Stable Video Style Transfer Based on Partial Convolution with Depth-Aware Supervision

[Paper] [Code] [Supplementary Video]

Overview

This code is written by Songhua Liu, State Key Laboratory of New Technology of Computer Software, Nanjing University and it is the official pytorch implementation of paper Stable Video Style Transfer Based on Partial Convolution with Depth-Aware Supervision, published on ACM MM 2020. The baseline in the paper is Cycle-GAN, and this project is developed based on their opensource pytorch implementation. The system overview is shown below.

As shown in the figure, there are three modules beyond the contribution of this repository: optical flow estimation module, occlusion and motion mask estimation module, and depth estimation module. In the paper, optical flow estimation module is FlowNet 2.0, motion mask estimation module is a forward-backward consistency checker from here, and depth estimation module is from paper Single Image Depth Perception in the Wild.

There is already a depth estimation module in this repository from here. As for optical flow and mask estimation modules, you can follow their guide to set them up. You can also try other estimation algorithms freely.

Some examples are shown below. For more results, please refer to our Supplementary Video.

Video to VanGogh:
Video to Monet:
Video to Chinese watercolor:

Prerequisites

Linux or macOS
Python 3
PyTorch 0.4+ and other dependencies (torchvision, visdom, dominate, and other common python libs)

:: SOURCE MATERIAL ::
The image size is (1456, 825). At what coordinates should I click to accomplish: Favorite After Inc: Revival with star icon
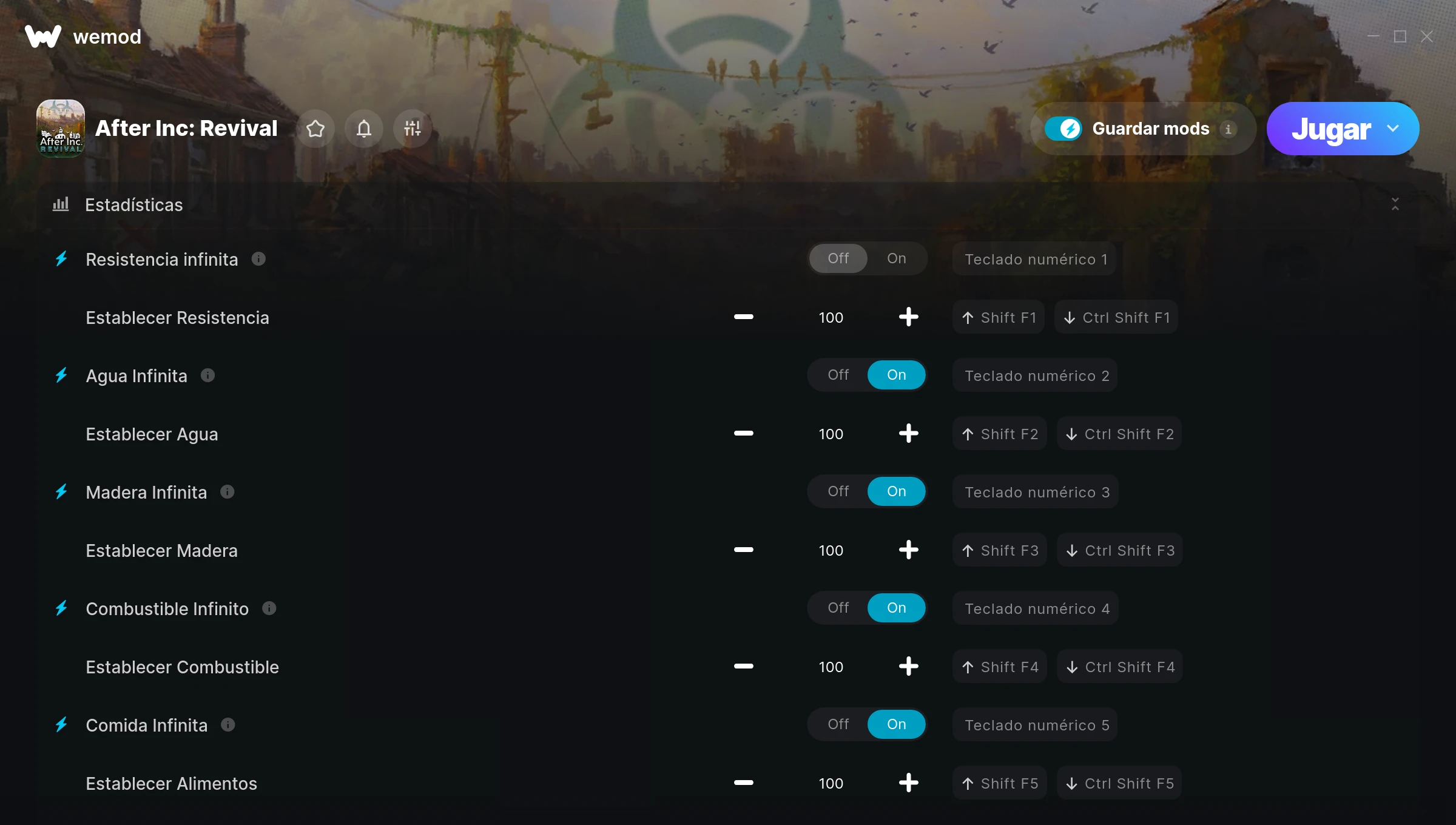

:: DIRECTIVE A ::
From the video style transfer page, return the part that opens with the words containing "As shown in" and closes with "our Supplementary Video.", copied word for word.
:: DIRECTIVE B ::
For each statement below, say yes or no depending on whether the video style transfer page agrees with it, and quote the words from the page that decide it.
(i) The paper uses Cycle-GAN as its baseline.
(ii) An optical flow estimation module is already included in the repository.
(iii) Windows is listed as a supported operating system.

:: FULL RESPONSE A ::
As shown in the figure, there are three modules beyond the contribution of this repository: optical flow estimation module, occlusion and motion mask estimation module, and depth estimation module. In the paper, optical flow estimation module is FlowNet 2.0, motion mask estimation module is a forward-backward consistency checker from here, and depth estimation module is from paper Single Image Depth Perception in the Wild.

There is already a depth estimation module in this repository from here. As for optical flow and mask estimation modules, you can follow their guide to set them up. You can also try other estimation algorithms freely.

Some examples are shown below. For more results, please refer to our Supplementary Video.

:: FULL RESPONSE B ::
(i) Yes: "The baseline in the paper is Cycle-GAN"
(ii) No: "There is already a depth estimation module in this repository from here. As for optical flow and mask estimation modules, you can follow their guide to set them up."
(iii) No: "Linux or macOS"